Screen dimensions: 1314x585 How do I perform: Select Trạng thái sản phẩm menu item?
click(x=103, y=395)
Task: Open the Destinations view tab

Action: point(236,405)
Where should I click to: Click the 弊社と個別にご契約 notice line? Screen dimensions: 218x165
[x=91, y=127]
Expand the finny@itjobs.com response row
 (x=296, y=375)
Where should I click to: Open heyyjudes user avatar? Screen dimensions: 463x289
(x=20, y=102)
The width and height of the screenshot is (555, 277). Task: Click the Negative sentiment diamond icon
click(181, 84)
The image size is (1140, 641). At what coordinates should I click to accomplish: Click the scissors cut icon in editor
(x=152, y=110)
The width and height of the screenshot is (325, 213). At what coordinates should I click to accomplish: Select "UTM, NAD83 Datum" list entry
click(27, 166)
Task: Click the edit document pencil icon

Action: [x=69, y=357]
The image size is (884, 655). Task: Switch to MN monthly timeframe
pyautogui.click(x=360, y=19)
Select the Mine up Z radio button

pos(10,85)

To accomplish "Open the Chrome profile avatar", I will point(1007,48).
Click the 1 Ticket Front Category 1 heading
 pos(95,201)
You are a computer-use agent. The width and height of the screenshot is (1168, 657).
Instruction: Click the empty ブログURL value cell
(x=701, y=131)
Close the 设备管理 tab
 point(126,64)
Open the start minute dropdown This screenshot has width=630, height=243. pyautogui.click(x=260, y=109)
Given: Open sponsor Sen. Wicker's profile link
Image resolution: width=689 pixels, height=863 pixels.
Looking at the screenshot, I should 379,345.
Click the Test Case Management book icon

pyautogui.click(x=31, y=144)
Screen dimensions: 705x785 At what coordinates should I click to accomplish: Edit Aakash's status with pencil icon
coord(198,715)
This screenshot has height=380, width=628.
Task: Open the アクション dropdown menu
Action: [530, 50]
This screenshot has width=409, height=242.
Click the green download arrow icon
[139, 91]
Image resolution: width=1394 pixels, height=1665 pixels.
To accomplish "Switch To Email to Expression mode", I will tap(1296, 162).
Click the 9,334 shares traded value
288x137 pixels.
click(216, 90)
□ □ □ □
• [Task statement]: Repeat all of the records above exactly as they appear, line for line.

• [Reply]:
Screen dimensions: 1314x585 How do I perform: Select Trạng thái sản phẩm menu item?
click(x=103, y=395)
Task: Open the Destinations view tab

Action: point(236,405)
Where should I click to: Click the 弊社と個別にご契約 notice line? Screen dimensions: 218x165
[x=91, y=127]
Expand the finny@itjobs.com response row
 (x=296, y=375)
Where should I click to: Open heyyjudes user avatar? Screen dimensions: 463x289
(x=20, y=102)
The width and height of the screenshot is (555, 277). Task: Click the Negative sentiment diamond icon
click(181, 84)
The image size is (1140, 641). At what coordinates should I click to accomplish: Click the scissors cut icon in editor
(x=152, y=110)
The width and height of the screenshot is (325, 213). At what coordinates should I click to accomplish: Select "UTM, NAD83 Datum" list entry
click(27, 166)
Task: Click the edit document pencil icon

Action: [x=69, y=357]
The image size is (884, 655). Task: Switch to MN monthly timeframe
pyautogui.click(x=360, y=19)
Select the Mine up Z radio button

pos(10,85)

To accomplish "Open the Chrome profile avatar", I will point(1007,48).
Click the 1 Ticket Front Category 1 heading
 pos(95,201)
You are a computer-use agent. The width and height of the screenshot is (1168, 657).
Instruction: Click the empty ブログURL value cell
(x=701, y=131)
Close the 设备管理 tab
 point(126,64)
Open the start minute dropdown This screenshot has width=630, height=243. pyautogui.click(x=260, y=109)
Given: Open sponsor Sen. Wicker's profile link
Image resolution: width=689 pixels, height=863 pixels.
Looking at the screenshot, I should 379,345.
Click the Test Case Management book icon

pyautogui.click(x=31, y=144)
Screen dimensions: 705x785 At what coordinates should I click to accomplish: Edit Aakash's status with pencil icon
coord(198,715)
This screenshot has height=380, width=628.
Task: Open the アクション dropdown menu
Action: [530, 50]
This screenshot has width=409, height=242.
Click the green download arrow icon
[139, 91]
Image resolution: width=1394 pixels, height=1665 pixels.
To accomplish "Switch To Email to Expression mode", I will tap(1296, 162).
Click the 9,334 shares traded value
288x137 pixels.
click(216, 90)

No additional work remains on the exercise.